Descriptions of Database Settings

The following are descriptions of the database settings that are used for publishing models.
Database server
specifies the name of the server where the database resides.
Database
specifies the name of the database.
User ID
specifies the user identification that is required to access the database.
Password
specifies the password that is associated with the User ID.
Server user ID (DB2 only)
specifies the user ID for SAS SFTP. This value enables you to access the machine on which you have installed the DB2 database. If you do not specify a value for Server user ID, the value of User ID is used as the user ID for SAS SFTP.
Schema(Greenplum, Oracle, and DB2)
specifies the schema name for the database. The schema name is owned by the user that is specified in the User ID field. The schema must be created by your database administrator.
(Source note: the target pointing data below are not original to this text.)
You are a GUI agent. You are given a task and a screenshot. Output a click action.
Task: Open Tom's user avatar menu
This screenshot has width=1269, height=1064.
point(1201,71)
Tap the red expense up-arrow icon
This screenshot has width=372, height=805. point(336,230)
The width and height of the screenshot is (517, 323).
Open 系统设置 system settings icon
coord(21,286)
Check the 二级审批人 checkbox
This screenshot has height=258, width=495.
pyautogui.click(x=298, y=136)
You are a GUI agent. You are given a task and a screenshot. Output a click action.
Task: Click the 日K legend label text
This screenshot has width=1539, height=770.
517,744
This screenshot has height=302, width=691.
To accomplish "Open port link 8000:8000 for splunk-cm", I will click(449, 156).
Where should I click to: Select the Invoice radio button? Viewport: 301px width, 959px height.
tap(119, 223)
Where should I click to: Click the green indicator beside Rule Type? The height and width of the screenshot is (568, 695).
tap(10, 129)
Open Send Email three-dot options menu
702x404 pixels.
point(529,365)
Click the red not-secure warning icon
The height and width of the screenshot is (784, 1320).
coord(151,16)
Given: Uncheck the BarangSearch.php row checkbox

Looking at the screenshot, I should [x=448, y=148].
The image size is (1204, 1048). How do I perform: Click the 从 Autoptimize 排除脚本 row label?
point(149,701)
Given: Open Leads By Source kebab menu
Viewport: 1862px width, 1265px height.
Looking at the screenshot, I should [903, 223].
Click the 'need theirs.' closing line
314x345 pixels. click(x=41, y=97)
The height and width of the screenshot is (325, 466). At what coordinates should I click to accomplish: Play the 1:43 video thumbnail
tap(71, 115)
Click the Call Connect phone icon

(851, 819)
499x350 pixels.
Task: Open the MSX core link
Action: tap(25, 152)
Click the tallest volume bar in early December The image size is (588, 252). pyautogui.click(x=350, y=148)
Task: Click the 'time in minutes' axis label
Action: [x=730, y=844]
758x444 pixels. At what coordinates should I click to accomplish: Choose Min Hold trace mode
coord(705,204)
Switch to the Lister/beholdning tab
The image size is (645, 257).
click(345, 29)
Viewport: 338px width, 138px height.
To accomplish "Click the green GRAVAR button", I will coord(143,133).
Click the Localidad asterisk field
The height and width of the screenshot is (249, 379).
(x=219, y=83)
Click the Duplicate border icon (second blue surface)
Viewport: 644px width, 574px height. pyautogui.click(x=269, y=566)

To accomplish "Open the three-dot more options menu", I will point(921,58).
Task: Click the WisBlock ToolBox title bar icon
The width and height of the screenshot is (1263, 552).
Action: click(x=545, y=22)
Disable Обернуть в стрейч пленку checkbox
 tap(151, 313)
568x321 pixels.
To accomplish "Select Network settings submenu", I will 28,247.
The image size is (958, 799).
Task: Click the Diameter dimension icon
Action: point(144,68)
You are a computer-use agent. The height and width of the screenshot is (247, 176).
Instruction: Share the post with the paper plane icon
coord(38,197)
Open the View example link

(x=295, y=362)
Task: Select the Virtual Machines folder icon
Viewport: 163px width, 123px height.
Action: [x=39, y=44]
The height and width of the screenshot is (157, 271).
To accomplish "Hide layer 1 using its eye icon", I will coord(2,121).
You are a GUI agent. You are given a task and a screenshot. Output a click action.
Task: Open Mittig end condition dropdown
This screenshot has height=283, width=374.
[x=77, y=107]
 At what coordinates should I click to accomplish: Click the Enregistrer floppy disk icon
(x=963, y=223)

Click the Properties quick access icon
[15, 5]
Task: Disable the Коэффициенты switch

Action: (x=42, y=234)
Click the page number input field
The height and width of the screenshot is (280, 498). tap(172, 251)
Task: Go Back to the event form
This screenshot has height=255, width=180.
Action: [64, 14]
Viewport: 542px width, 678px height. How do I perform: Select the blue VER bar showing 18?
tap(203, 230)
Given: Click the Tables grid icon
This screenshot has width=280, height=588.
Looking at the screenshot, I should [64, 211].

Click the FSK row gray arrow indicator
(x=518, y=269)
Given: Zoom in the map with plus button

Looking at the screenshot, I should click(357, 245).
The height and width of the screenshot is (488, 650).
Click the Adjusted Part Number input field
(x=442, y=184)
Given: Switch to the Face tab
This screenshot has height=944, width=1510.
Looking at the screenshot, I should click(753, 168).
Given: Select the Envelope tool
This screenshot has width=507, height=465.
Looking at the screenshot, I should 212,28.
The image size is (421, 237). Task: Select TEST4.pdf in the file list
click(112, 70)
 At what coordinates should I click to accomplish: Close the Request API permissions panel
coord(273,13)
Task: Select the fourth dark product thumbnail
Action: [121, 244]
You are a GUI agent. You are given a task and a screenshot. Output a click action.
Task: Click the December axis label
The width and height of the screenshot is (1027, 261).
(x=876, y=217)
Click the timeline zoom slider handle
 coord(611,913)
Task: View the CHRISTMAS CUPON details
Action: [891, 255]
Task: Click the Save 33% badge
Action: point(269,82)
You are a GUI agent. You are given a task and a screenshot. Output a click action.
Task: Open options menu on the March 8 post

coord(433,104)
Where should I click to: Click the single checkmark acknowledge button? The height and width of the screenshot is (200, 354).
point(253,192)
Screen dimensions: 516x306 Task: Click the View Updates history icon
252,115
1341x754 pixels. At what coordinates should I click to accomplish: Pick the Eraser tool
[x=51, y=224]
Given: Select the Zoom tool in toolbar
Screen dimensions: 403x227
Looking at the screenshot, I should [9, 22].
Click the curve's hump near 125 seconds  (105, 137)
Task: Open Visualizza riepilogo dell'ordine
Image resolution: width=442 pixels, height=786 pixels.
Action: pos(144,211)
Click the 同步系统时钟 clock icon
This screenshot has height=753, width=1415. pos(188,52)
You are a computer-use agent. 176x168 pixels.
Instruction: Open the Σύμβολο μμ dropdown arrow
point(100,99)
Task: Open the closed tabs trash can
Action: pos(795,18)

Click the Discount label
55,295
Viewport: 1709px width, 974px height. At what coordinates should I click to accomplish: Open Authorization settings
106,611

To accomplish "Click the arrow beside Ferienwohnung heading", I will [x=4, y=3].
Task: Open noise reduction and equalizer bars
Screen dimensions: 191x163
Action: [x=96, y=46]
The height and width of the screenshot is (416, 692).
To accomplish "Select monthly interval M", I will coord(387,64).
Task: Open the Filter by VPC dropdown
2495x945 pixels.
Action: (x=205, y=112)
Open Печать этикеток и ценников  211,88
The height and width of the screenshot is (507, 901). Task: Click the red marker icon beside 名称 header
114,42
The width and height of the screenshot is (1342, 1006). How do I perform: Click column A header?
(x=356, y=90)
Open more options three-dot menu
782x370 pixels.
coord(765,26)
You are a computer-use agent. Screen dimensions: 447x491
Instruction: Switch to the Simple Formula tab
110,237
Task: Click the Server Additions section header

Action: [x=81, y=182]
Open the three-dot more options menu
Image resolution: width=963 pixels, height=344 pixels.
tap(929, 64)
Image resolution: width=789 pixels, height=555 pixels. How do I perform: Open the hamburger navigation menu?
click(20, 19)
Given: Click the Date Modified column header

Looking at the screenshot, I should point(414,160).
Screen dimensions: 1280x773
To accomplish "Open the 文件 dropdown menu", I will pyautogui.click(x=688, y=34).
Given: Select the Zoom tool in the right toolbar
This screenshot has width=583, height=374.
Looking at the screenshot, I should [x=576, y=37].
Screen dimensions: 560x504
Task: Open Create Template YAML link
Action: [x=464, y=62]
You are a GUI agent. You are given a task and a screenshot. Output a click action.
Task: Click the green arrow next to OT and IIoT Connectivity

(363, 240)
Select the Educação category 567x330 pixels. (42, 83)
Initial wait time (DB2 only)
specifies the initial wait time in seconds for SAS SFTP to parse the responses and complete the SFTP –batch file process.
Default: 15 seconds
FTP time out (DB2 only)
specifies the time-out value in seconds if SAS SFTP fails to transfer the files.
Default: 120 seconds
Compile database (Netezza only)
specifies the name of the database where the SAS_COMPILEUDF function is published.
Default: SASLIB
See Also: For more information about publishing the SAS_COMPILEUDF function, see the SAS In-Database Products: Administrator's Guide.
Jazlib database (Netezza only)
specifies the name of the database where the SAS 9.3 Formats Library for Netezza is published.
Default: SASLIB
Instance number (SAP HANA only)
specifies the instance number. Specify either the PORT= argument or the INSTANCE= argument. You can use the DATABASE= argument in the %INDHN_CREATE_MODELTABLE, %INDHN_PUBLISH_MODEL, or %INDHN_RUN_MODEL macro instead of specifying the INSTANCE= argument.
Server and port number (Hadoop only)
specifies the name of the server and the process port number.
Directory path (Hadoop only)
specifies the directory path for the server.
MapReduce server and port number (Hadoop only)
specifies the name of the server and port number where the MapReduce function resides. Scoring files are used by the Hadoop MapReduce function to run the scoring model.